Always shop in the afternoon when your feet have expanded to their largest size, and expect the process to take 20-30 minutes. Take along your old running shoes, if you have some – an experienced salesperson will be able to use them to assess what you need – as well as the socks you intend to run in. Try on both shoes and run around the shop in them, preferably for a few minutes. Don’t rush the purchase or respond to sales pressure; you are the best judge of the right shoes for you.
Fit is everything
A shoe that doesn’t fit you is the wrong shoe for you. A well-fitting running shoe will feel snug but not too tight, both in length and width. It should be sized to your bigger foot (if you have one) and have at least a thumbnail’s worth of room between the end of your toes and the front of the shoe. The rear of the shoe should hold your heel firmly in place so that your foot does not slide around.
Treasure your shoes
Running shoes are designed for running, not for football, tennis or weight training. Although it might be tempting to use them for other sports, don’t. Not only will you damage the structural integrity of your precious running shoes but you might also damage yourself as well. You can extend the life of your shoes with a little common sense when they are wet or dirty. When wet, put some scrunched-up newspaper inside and dry them slowly away from a direct heat source. When dirty, clean them with a brush and water, avoiding detergents, and never be tempted to put them in a washing machine.

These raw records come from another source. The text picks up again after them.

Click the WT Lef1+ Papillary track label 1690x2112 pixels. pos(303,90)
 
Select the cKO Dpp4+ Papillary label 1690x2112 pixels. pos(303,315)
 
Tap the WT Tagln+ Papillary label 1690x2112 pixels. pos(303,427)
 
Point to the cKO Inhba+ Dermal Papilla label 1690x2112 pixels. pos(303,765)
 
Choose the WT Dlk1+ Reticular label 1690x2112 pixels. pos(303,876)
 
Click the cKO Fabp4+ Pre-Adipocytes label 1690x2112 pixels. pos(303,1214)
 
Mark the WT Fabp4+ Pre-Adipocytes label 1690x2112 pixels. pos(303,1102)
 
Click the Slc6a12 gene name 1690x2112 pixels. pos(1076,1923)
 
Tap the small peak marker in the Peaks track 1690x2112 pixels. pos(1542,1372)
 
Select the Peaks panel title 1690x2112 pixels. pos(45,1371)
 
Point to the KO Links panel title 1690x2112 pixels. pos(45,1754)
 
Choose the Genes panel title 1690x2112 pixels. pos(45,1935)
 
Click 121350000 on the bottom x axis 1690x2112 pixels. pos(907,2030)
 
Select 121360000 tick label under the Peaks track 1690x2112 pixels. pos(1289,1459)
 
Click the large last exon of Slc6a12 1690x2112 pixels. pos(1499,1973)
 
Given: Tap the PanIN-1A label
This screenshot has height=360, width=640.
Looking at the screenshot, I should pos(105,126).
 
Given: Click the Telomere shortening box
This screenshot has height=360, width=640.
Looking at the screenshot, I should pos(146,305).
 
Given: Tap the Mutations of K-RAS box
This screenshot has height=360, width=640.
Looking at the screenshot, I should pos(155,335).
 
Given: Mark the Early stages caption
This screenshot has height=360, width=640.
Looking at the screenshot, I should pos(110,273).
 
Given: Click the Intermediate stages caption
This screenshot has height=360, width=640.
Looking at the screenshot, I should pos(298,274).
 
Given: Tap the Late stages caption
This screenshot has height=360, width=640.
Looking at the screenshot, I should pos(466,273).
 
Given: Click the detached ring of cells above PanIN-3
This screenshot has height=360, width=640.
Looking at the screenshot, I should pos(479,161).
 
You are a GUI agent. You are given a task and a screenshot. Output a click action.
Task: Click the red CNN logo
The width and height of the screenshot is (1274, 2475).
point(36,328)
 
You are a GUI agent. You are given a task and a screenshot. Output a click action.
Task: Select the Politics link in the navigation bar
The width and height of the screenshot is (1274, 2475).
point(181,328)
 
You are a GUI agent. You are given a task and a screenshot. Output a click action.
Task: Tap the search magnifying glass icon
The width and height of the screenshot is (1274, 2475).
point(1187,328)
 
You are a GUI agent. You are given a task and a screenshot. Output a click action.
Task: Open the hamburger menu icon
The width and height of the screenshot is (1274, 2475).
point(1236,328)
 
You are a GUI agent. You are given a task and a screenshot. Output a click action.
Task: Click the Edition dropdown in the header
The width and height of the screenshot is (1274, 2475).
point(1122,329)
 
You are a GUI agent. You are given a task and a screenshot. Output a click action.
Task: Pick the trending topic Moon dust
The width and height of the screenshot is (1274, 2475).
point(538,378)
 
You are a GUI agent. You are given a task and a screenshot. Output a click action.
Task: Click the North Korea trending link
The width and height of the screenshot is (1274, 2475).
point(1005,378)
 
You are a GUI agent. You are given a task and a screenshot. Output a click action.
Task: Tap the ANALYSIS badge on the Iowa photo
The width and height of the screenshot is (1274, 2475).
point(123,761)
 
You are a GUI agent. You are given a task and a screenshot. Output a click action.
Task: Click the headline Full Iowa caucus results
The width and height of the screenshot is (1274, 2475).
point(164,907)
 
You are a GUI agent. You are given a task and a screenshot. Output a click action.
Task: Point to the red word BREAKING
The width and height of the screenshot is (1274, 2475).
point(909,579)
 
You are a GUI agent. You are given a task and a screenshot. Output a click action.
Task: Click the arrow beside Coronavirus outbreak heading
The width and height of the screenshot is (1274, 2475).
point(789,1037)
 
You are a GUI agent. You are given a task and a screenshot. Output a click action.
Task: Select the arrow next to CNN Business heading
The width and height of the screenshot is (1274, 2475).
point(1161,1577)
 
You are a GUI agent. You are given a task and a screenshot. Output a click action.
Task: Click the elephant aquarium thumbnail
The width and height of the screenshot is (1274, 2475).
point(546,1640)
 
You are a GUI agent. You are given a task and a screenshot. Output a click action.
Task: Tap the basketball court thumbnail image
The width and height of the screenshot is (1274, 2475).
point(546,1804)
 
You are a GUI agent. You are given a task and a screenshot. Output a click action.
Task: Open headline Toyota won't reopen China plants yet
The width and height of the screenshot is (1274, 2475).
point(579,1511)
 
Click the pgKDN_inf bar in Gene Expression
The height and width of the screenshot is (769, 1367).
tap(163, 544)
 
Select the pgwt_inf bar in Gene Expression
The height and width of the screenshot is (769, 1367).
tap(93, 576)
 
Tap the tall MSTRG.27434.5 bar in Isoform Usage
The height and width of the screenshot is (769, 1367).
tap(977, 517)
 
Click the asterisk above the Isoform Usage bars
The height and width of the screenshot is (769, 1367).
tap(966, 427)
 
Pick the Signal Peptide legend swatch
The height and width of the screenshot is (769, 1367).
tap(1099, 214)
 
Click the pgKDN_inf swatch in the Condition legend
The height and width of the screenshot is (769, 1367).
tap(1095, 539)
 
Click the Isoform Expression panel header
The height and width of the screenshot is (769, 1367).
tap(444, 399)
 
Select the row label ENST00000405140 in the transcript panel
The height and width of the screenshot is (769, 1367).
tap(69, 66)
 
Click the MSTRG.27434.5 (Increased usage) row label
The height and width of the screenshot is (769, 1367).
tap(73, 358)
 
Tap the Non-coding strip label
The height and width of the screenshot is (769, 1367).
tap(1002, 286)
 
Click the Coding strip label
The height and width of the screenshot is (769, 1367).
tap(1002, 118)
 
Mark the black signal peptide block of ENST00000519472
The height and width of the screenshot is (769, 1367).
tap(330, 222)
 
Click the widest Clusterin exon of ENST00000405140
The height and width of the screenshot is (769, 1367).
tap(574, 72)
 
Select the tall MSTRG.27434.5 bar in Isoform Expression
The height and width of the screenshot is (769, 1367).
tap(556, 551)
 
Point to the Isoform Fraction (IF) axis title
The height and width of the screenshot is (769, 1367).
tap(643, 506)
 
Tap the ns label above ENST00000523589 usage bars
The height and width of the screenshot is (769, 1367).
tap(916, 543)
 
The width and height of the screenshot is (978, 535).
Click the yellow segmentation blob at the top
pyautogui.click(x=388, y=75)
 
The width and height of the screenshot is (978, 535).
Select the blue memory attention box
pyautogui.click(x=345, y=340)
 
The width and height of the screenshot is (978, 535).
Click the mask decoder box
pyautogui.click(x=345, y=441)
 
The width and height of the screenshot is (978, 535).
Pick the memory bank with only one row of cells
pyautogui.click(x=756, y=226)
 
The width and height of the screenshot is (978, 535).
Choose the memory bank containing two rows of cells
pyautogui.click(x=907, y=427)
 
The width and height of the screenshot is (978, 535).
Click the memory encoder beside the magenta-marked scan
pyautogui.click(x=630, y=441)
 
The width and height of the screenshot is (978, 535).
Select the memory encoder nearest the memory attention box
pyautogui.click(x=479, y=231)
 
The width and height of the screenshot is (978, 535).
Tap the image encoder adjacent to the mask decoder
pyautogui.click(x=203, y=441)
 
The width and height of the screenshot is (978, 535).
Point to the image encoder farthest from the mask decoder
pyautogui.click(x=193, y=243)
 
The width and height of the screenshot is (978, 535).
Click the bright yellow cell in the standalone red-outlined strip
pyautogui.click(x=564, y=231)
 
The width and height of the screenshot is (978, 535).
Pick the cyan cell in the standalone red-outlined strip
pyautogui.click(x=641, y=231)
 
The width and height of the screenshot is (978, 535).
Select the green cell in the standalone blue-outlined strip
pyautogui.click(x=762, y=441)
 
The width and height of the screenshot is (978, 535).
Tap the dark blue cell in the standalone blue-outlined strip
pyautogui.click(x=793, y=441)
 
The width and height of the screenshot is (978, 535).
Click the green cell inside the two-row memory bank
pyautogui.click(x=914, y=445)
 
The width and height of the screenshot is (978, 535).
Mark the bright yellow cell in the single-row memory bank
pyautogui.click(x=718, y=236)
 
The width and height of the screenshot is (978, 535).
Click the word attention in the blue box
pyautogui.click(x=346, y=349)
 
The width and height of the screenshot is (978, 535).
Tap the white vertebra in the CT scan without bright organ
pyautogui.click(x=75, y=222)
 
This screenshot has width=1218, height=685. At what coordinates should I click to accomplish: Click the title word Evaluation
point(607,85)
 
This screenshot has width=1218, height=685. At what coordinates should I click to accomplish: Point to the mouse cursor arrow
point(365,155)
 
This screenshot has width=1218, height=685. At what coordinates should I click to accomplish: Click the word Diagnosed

There is no set lifespan for a pair of running shoes: it all depends on your weight, how your foot strikes the ground, whether you are running on or off roads, and also how well you care for the shoes themselves. Unlike your day shoes, the durability of running shoes is often dictated by the life of their midsole foam – not by the outsole rubber or the upper. Midsole wear can be very hard to judge, although heavy creasing of the foam under the heel, the feeling that your foot is sinking into the shoe or permanent flattening of the foam are all indicators that the time has come for some new shoes. You can reasonably expect your shoes to last between 300-500 miles, although some runners regularly manage twice as long.
Don’t expect miracles
If you are expecting your shoes to make you a better and faster runner, you are deluding yourself. The shoes will not run the miles for you, but they can ensure that you run those miles comfortably and, hopefully, free of injury. Shoes that you never think about again until it’s time to change them are the perfect ones for you.